» Tamamlanacak alıştırmalar:
A: Ergenlik döneminde yalan konulu metni iki cümleyle özetleyin.
B: Lütfen girdilerde "The width and" ifadesinin geçtiği satırdan "click(534, 593)" ifadesinin geçtiği satıra kadar (o satır da dahil) olan satırları, "icon" kelimesini "symbol" olarak yeniden adlandırarak tekrar yazın. Geri kalan hiçbir şeyi değiştirmeyin.

» Okuma metni:
= = =
• Sonuç bulunamadı

BÖLÜM 2: YALAN TUTUMUNA GENEL BAKIŞ

2.7. Ergenlik Döneminde Yalan

Yalan tutumu ve bu tutumun ergende nasıl şekillendiği ülkemizde bir araştırma konusu yapılmamakla birlikte daha çok bu konu çocuklar etrafında incelenmiştir. Araştırmalarımız bize gösterdi ki yalan konusunda ülkemizde yayınlar birbirini tekrar niteliktedir. Davranış sorunları akademik düzeyde ve ergenlik dönemini de içine alacak şekilde birçok araştırmaya konu olmuş ancak, bir davranış problemi olan yalan bu konular arasında zikredilmekle birlikte etraflıca işlenmemiştir. Bu literatür yoksunluğu ergenlik döneminde yalan konusunu incelerken oluşturacağımız teorik çerçeve açısından sıkıntı oluşturmuştur. Dolayısıyla çalışmamızın bu bölümünde çocukluk dönemindeki yalan tutumu ile ergenlik dönemindeki yalan tutumu birlikte işlenmiştir. Doğrulara sadık kalınması, konuşurken yalana başvurulmaması ve yalancı tavırlar içinde olunmaması gerek aile ve gerekse toplum tarafından çocukluktan itibaren istenen davranış biçimidir. Her ne kadar çocuklukta bu davranış biçimi çevredeki bireyler tarafından zaman zaman sempatiyle karşılansa da ilerleyen yaşlarda bu durum genellikle can sıkmaya başlamaktadır. O halde çocukluk dönemindeki yalanla ergenlik ve sonraki dönemlerdeki yalan birbirlerinden hem yapısal hem de sonuçları itibariyle ayrıldığını söyleyebiliriz. Yapılan araştırmalar yukarıdaki bilgiyi destekler niteliktedir. Bussey (1992) ve Peterson (1998) çocuklarda yalan davranışını ve bunun yetişkinlerden farkını incelerken 10 yaş altı çocukların yalan söyleminde dildeki gelişmenin etkin olduğunu, sonraki dönemlerde ise inancın ve niyetin önem kazandığı sonucuna

48

varmışlardır (Talwar ve diğ., 2002:395-415). Yine başka araştırmalarda, çocuklarda yalan yere yemin etme, abartılı cümleler kurma, düş ürünü ifadelere yönelme, şakalara başvurma gibi tutumların olduğu gözlemlenmiştir. Yalan, çocuklar için ben merkezli düşünmeye bağlı doğal bir eylem olarak görülür. Çocuk, kendi düşüncesi ile gerçeği ayırt edemediğinden kendi hayal dünyası onun için fiziki dünya kadar gerçektir. Bu yüzden Piaget, çocukta yalanı araştırırken sonraki dönemlerden farklı olarak şu üç boyutta ele alınması gerektiğini belirtmiştir (Çileli, 1986). Bunlar;

 Çocukların yalanı nasıl tanımladıkları,

 Yalanın ciddiyetini hangi ölçütlere göre belirledikleri

 Neden yalan söylememeleri gerektiğini bilip bilmedikleridir.
= = =
» Çalışma verileri:
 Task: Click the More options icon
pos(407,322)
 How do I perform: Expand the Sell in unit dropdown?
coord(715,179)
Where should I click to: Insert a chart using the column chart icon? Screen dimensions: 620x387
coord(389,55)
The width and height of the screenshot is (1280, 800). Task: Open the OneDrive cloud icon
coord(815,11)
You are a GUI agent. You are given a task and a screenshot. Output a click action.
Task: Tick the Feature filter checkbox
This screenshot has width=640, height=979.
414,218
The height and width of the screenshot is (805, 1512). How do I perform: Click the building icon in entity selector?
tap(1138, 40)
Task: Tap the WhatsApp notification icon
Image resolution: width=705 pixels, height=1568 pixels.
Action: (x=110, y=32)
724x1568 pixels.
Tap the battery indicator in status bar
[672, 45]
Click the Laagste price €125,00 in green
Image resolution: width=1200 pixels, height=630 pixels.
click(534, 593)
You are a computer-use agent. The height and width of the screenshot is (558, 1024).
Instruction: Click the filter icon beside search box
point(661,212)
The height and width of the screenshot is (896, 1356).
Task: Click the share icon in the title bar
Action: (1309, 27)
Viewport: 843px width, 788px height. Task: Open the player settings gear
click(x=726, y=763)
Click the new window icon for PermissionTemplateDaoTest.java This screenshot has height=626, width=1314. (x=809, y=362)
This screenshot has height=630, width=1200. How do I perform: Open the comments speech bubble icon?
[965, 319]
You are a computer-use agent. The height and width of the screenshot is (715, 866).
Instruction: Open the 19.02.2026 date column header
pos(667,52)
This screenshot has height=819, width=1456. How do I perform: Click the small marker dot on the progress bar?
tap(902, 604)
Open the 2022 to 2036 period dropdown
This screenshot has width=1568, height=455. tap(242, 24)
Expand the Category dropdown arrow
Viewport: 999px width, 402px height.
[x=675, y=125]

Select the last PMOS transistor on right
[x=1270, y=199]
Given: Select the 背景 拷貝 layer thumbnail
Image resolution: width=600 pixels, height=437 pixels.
= = =
» Beklenen cevaplar:
A: Ülkemizde yalan tutumunun ergende nasıl şekillendiği araştırılmamış, konu daha çok çocuklar etrafında incelenmiştir; bu literatür yoksunluğu nedeniyle bölümde çocukluk ve ergenlik dönemindeki yalan tutumu birlikte işlenmiştir. Çocukluk dönemindeki yalan ile ergenlik ve sonraki dönemlerdeki yalan hem yapısal hem de sonuçları itibariyle birbirinden ayrılır; araştırmalara göre 10 yaş altı çocukların yalan söyleminde dildeki gelişme etkindir, sonraki dönemlerde ise inanç ve niyet önem kazanır.

B:
The width and height of the screenshot is (1280, 800). Task: Open the OneDrive cloud symbol
coord(815,11)
You are a GUI agent. You are given a task and a screenshot. Output a click action.
Task: Tick the Feature filter checkbox
This screenshot has width=640, height=979.
414,218
The height and width of the screenshot is (805, 1512). How do I perform: Click the building symbol in entity selector?
tap(1138, 40)
Task: Tap the WhatsApp notification symbol
Image resolution: width=705 pixels, height=1568 pixels.
Action: (x=110, y=32)
724x1568 pixels.
Tap the battery indicator in status bar
[672, 45]
Click the Laagste price €125,00 in green
Image resolution: width=1200 pixels, height=630 pixels.
click(534, 593)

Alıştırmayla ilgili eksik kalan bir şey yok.